I fitted my bike trouser clips neatly around each ankle, clamping the faded red cotton trouser legs to avoid grease marks from the bike chain. The trouser bike clips are a simple mechanism, an old accessory in the world of bike-riding, that has seen little innovation other than plastic construction and reflective strips.
My dynamo light, generated by pedal power, cast a bright light on the footpath ahead. Above, flashes of sheet lightning lit up the sky. We pedalled faster. Down the road, over the footbridge across Currumbin Creek, around the bike path along the river and onto Currumbin Creek Road. We arrived at Dust Temple just before the rain, only to find our friend parking her bike not her van. “Well, I thought if you two are going to ride, then I can too!”
Dust Temple is a creative space for artists and their art. Tonight, it was poetry.
Some of the poets were young high school students from Robina, Varsity Lakes, and Somerset, fresh from the Somerset Festival of Literature which had been running for three days prior. Others were local poets who are regular performers at Dust Temple’s “open mic” poetry nights on the last Thursday of each month. All were encouraged enthusiastically by the audience, the MC and each other. And all had come to see and learn and be inspired by the Australian spoken word and Hip-hop artist, Luka Lesson.
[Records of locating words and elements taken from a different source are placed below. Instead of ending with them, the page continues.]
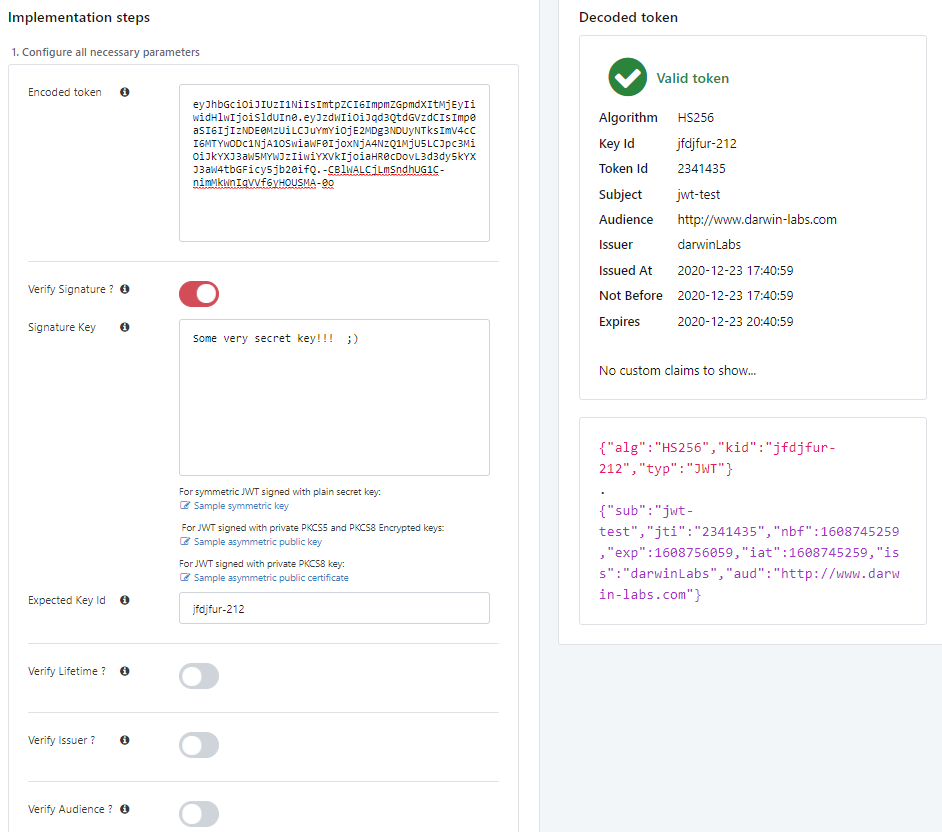The width and height of the screenshot is (942, 832).
Task: Click the info icon beside Verify Issuer
Action: (x=124, y=740)
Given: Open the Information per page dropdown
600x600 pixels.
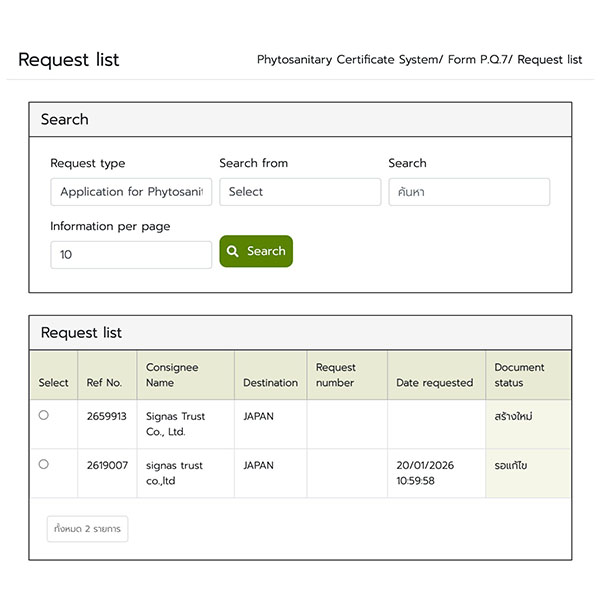Looking at the screenshot, I should click(131, 255).
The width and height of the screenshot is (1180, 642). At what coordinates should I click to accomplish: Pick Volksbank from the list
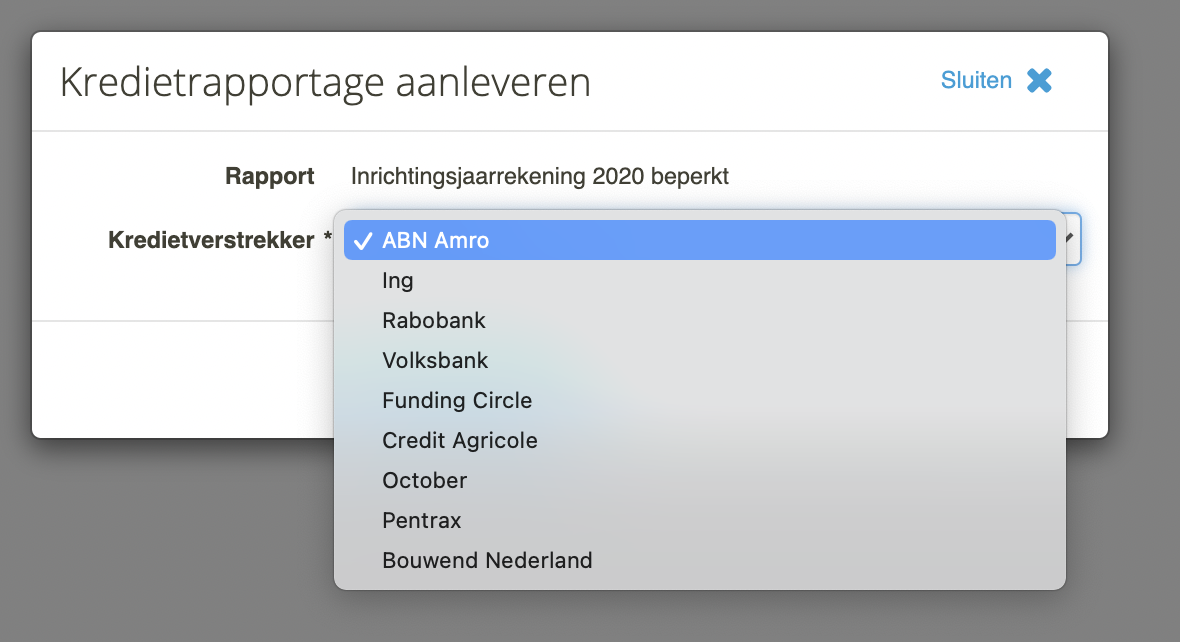point(699,360)
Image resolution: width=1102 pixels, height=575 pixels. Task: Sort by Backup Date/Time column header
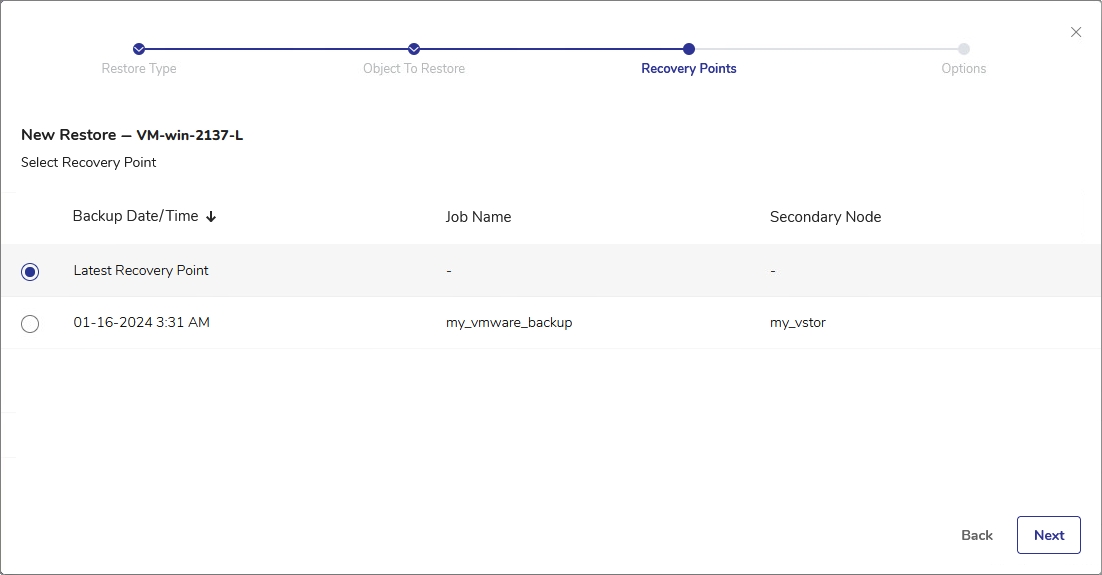[x=135, y=216]

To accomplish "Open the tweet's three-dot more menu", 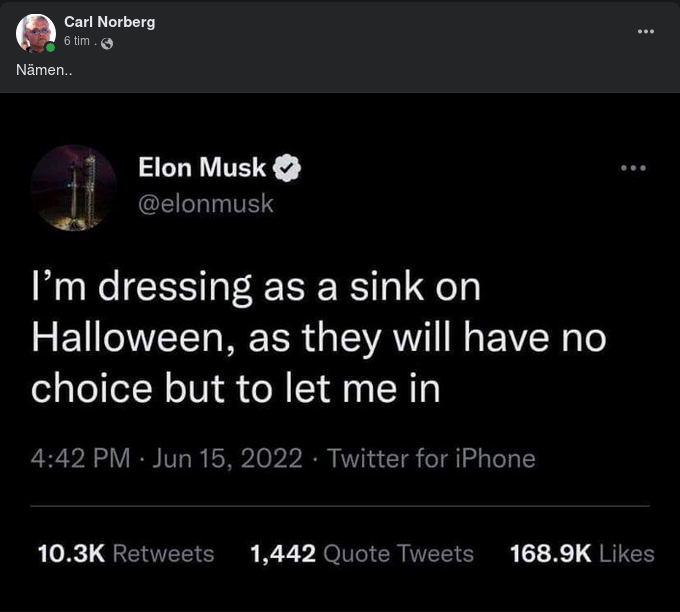I will click(633, 168).
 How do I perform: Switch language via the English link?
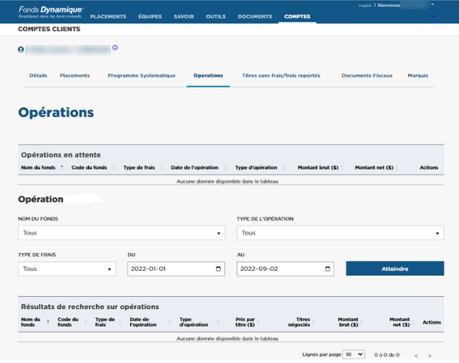pyautogui.click(x=365, y=5)
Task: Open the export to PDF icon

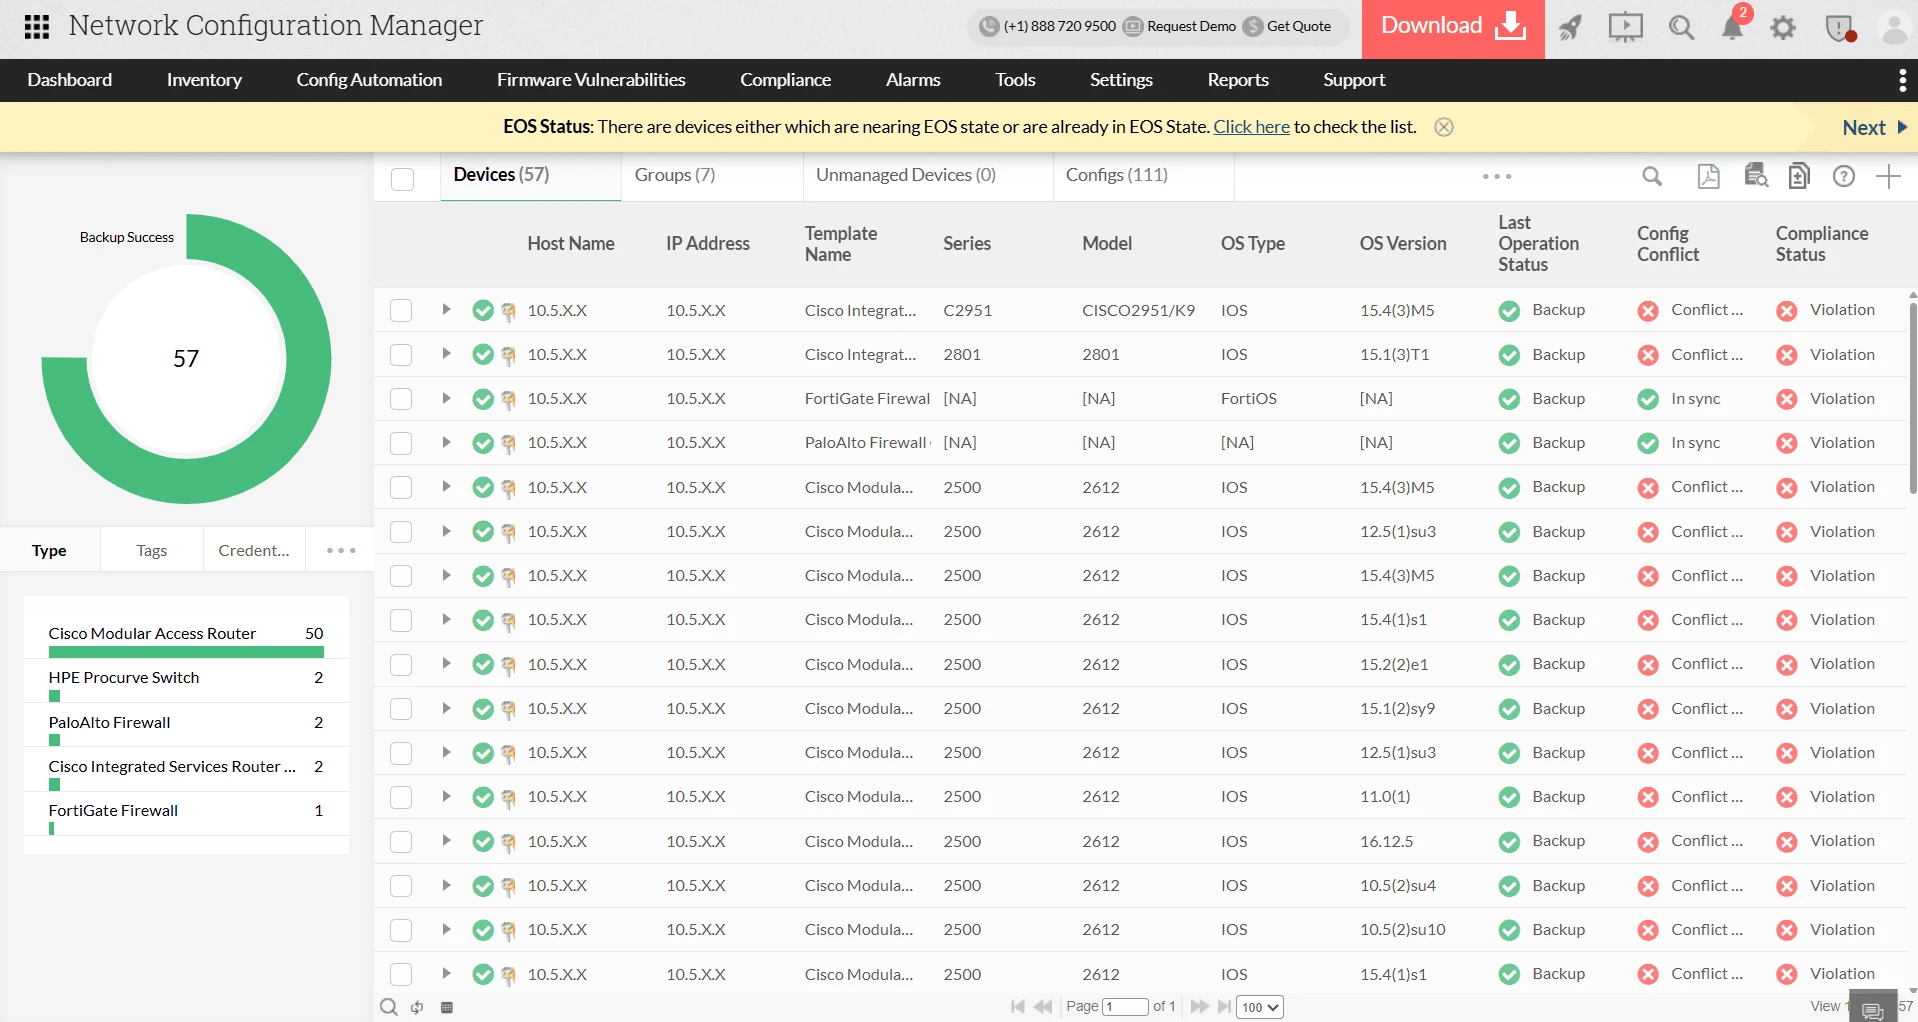Action: [x=1708, y=176]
I’d first seen Luka Lesson perform at the 2013 Byron Bay Writers’ Festival where he delivered a memorable performance of “The Confluence” which left me with no doubt that I wasn’t going to miss this poetry slam.
In an old warehouse with polished concrete floors, a ceiling of exposed roof trusses and a corrugated tin roof, the seats were full, the walls lined with people. As the rain poured itself silly and made the tin roof thunder, we watched, listened, applauded, laughed and felt the potency of poetry to deliver themes that cross age, gender and all differences. Poetry connects us to truths. It acknowledges that which we all have in common, be it our own condition or one we care deeply about.
We heard poems of ecology, economy, love, loss, ancestors and aspirations for what could be a better way for living in this world.
And to add the finishing touch, this event was held on World Poetry Day. Since 1999, the 21st March has been designated by UNESCO as World Poetry Day. Irina Bokova, Director General of UNESCO gave this message for its celebration:
“Poetry is the universal human song, expressing the aspiration of every woman and man to apprehend the world and share this understanding with others.”
Last Saturday evening, that universal human song was in good tune. The rain fell, hearts were warmed, spirits lifted and we rode home with lights shining.